An effigy, a fake dead body, was found Thursday at Lake Merritt in Oakland.
A figure was found hanging in effigy Thursday at Lake Merritt in Oakland, a day after apparent nooses hanging from trees spurred a hate-crime investigation. (Oakland Police Department)

Oakland residents found a fake body hanging in effigy on Thursday, one day after the mayor addressed reports of knotted ropes resembling nooses hanging near the city's Lake Merritt.

The Oakland Police Department is working with the FBI to investigate the latest incident.

According to a Police Department statement, a witness called at 8:20 a.m. Thursday to report "a fake body hanging from a noose." The witness removed the figure from the tree before the police arrived.

Images of the effigy, some provided by Oakland police and others on social media, show a rope wrapped around the neck and torso of a human-shaped object. A U.S. flag is next to it.

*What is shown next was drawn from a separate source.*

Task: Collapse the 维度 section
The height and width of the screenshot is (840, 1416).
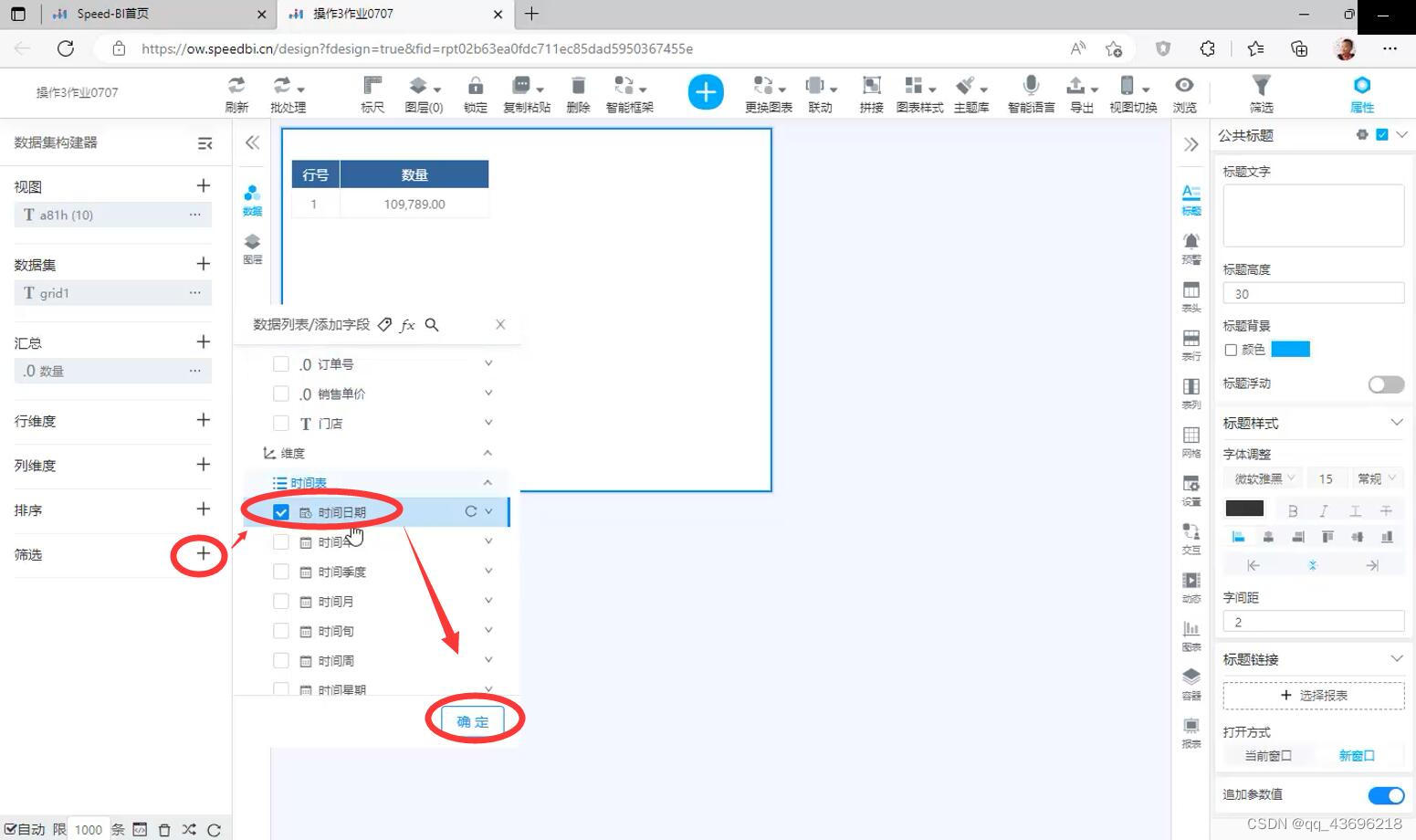Action: (488, 453)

The effigy found at Lake Merritt in Oakland was wearing black sweatpants.
The effigy found at Lake Merritt in Oakland was wearing black sweatpants. (Oakland Police Department)

The images indicate the figure was dressed in black sweatpants.

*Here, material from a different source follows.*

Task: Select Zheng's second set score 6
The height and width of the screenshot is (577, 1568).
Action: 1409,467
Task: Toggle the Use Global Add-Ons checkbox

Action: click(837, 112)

Federal and city law enforcement agencies are actively investigating the incident — along with five noose-shaped ropes reported yesterday — as a hate crime.

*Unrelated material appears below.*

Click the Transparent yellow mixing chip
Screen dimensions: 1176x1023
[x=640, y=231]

"We are in a raw and outraged moment as a city and a country right now," Oakland Mayor Libby Schaaf said in a statement.

She called the effigy "a deliberate and vile attempt to traumatize and divide Oaklanders" and said the city was united against hate.

The discovery of the ropes came Wednesday as the FBI and California Department of Justice are monitoring investigations into the deaths of two Black men found hanging from trees in Victorville and Palmdale. Authorities initially said the men died by suicide.

The incident also comes as Oakland has been roiled by protests and property damage in response to the killing of George Floyd in Minneapolis police custody, as well as a federal investigation that revealed Tuesday that the suspect in the fatal shooting of a guard in Oakland in late May had ties to a right-wing extremist movement known as "boogaloo." Air Force Sgt. Steven Carrillo, 32, also faces state charges in the June 6 killing of a Santa Cruz County sheriff’s sergeant.